I don’t know whether you’ve heard of the Placebo Effect, but it seems to be the best explanation for a lot of things that are happening right now.
A placebo is defined in the dictionary as a ‘substance containing no medication and prescribed to reinforce a patient’s expectation to get well,’ – and medical researchers sometimes use an inert substance with no curative powers to compare and test real medicines.
Apparently, some who are given placebos also get cured or show improvement. Obviously, this happens because of what could be called a ‘mind-over-matter’ effect. People expect to be cured, so they get cured. I myself experience this. When I decide to see a doctor, I feel cured.
This phenomenon apparently extends to non-medical doctors as well. For example, Manmohan Singh.

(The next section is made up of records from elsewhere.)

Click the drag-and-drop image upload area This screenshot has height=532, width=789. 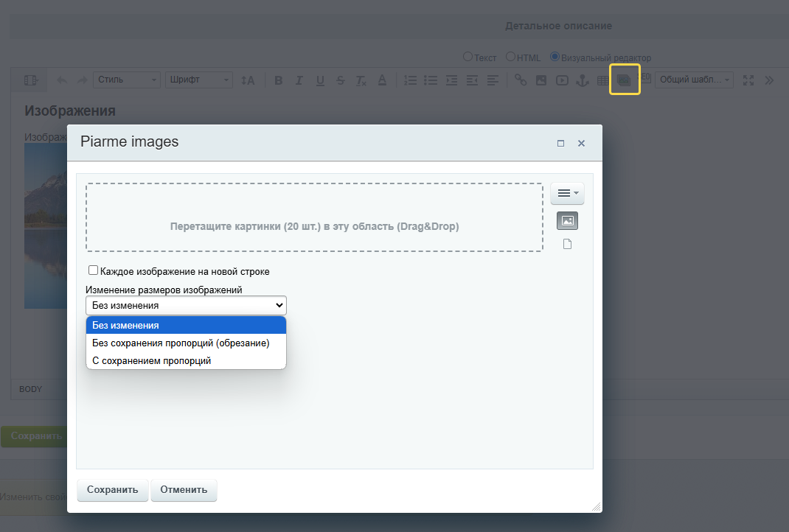coord(314,218)
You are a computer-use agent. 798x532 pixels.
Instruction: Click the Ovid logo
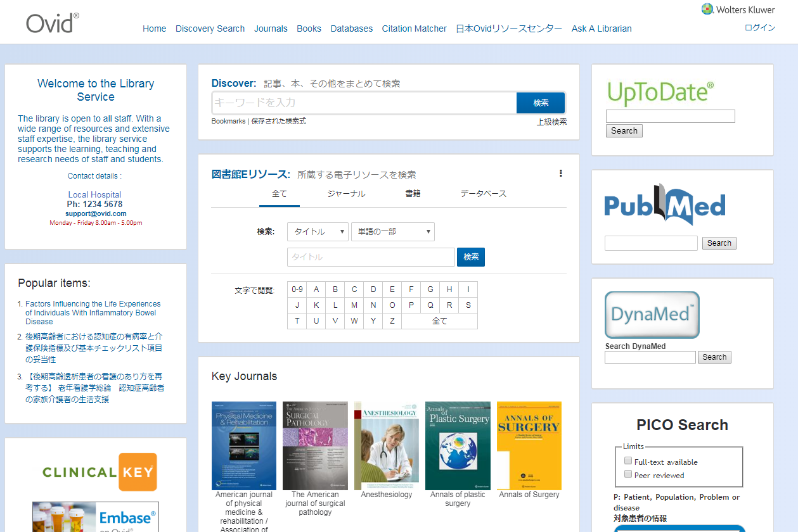53,23
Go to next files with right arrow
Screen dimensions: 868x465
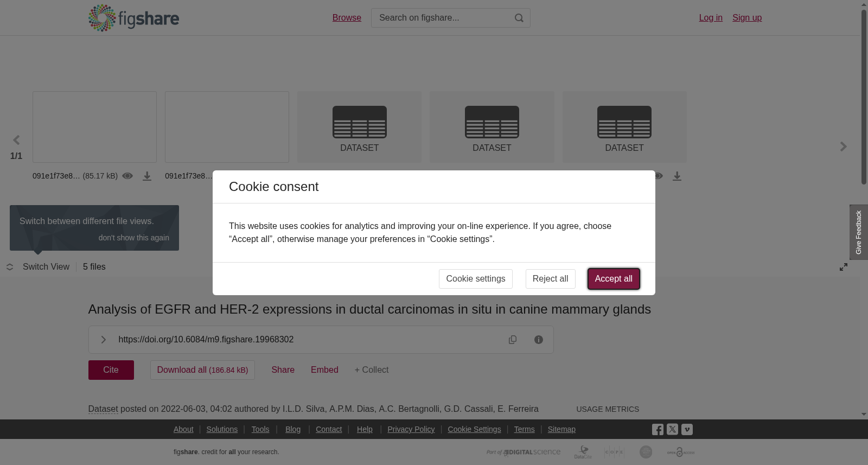[x=843, y=146]
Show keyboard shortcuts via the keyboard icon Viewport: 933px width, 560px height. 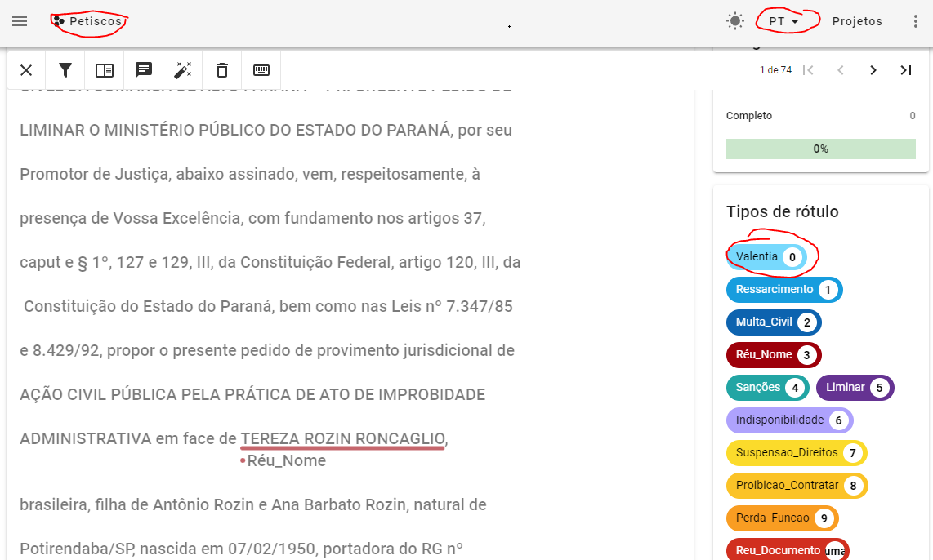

What has been happening all around us since about noon on May 16 appears to be a giant, nation-wide Placebo Effect.
It is visible not only in stock markets but also in the real economy. Examples: One friend whose business got into trouble last year has now made a car purchase he had postponed, while someone who got sacked last November has now decided not to take a stopgap job because, after election results, he feels certain he will get a better one.
As a financially conservative person, I would have called such actions foolish, but when I see the change in mood around me, I’m not so sure.
And then there’s also the so-called Nocebo Effect, which is the opposite of the Placebo Effect. If you believe that you have a disease, then you’ll start exhibiting its symptoms. Perhaps what we’re seeing is as much an effect of the disappearance of the Nocebo Effect of the communists. As the hedge fund manager Samir Arora said on TV after the election results, not having to see Prakash Karat on TV on May 16th is by itself worth at least 500 points of the Sensex.